I disagree that any dog that has killed chickens or other small livestock or that demonstrates behavior indicating they would, should neccesarily be destroyed for that. Dogs have many different purposes and have different traits. Some breeds are simply predatory by nature. As well, any particular dog can be 'ruined' through circumstances and events....ie a dog that had it been raised around livestock might have been fine, but for not have been isn't.
That said, it is humans that choose and keep dogs, for whatever their own needs or preferences, and humans that have the responsiblity for makingsure that dog is in proper facilities in a compatable lifesyle. I myself kept Malamutes AND chickens andother small stock for many years, and Malamutes are about as predatory-natured breed as you can find. In their native environment, that is a definite survival advantage. And it is NOT true that just because a dog will kill chickens or other small stock means they will also attack a human!

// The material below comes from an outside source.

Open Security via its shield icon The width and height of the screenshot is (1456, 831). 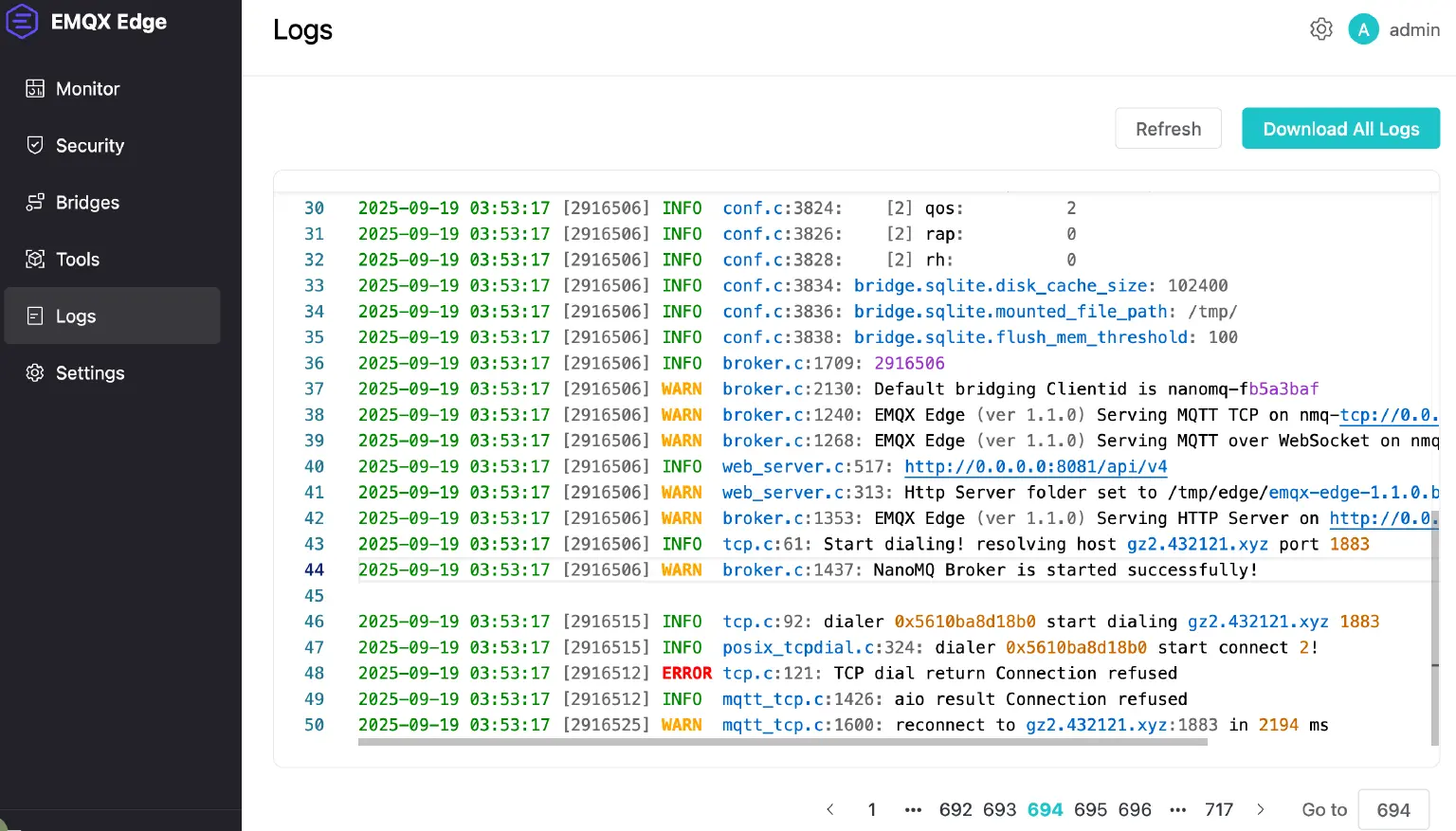tap(35, 145)

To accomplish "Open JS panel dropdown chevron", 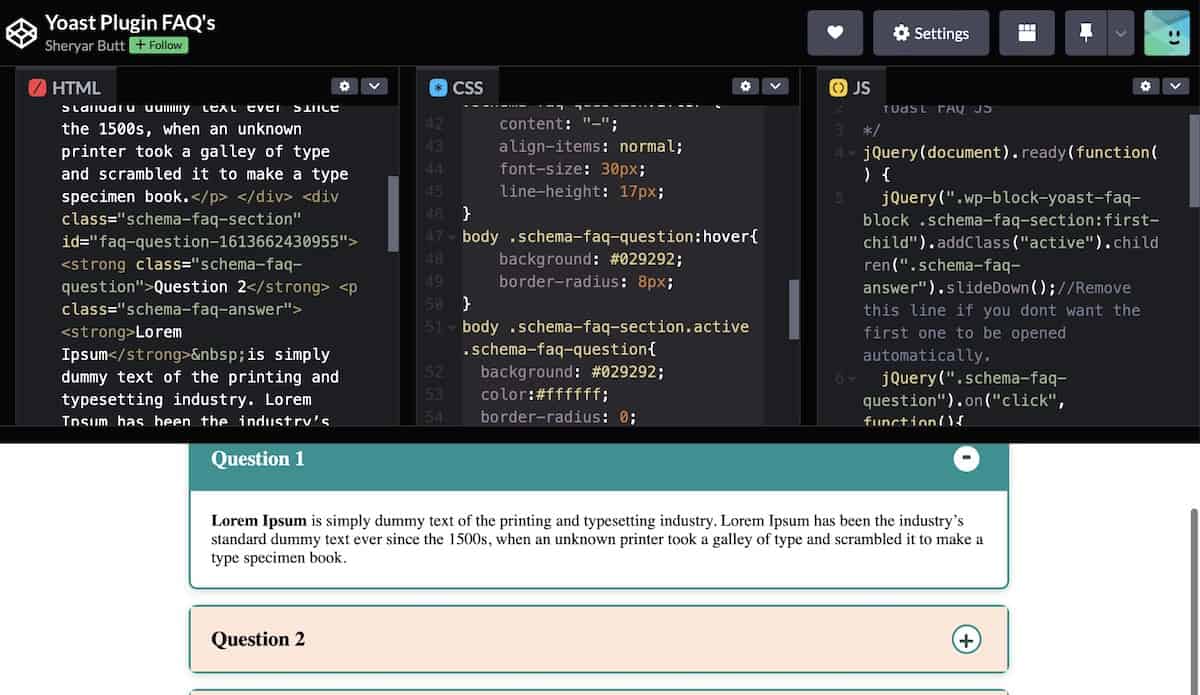I will (x=1175, y=87).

But I knew that and accomadated that in how I kept and managed them, for safety of my own livestock as well as others. And ironically, while my Malamutes were safely confined, I lost chickens and rabbits to other people's dogs that included cocker spaniels, border collies, Irish setters, German shepherds, terriers of various sorts, coonhunds, black-mouth cur stock dogs, peke-a-poos....and mixes thereof and others.
I might add,bythe way, thatover my 30+ years of keeping Malamates in a rural environment, I am unaware of in a single incident of anyof my dogs,the Malamutes or any other I've had, ever killing someone else's chickens or other livestock, and there were only very few mishaps with them,with my own,such as when a muscovey duck flew over the outer perimeter fence of the kennel and proceeded to stick its head into a kennel run to snatch morsels of dogfood. And, of course, promptly lost its head. Tragic and painful, for that duck was one of my kids special pet, but also her fault for having been careless not making sure it was secured safely in its normal enclosure after she'd had it out to play with.
I think re-homing a chicken predatory dog into a home where it will be securely kept and away from chickens and other small stock is an entirely acceptable option,whether done privately or thought a shelter, as long as that is considered in its placement and adoptees are aware of it.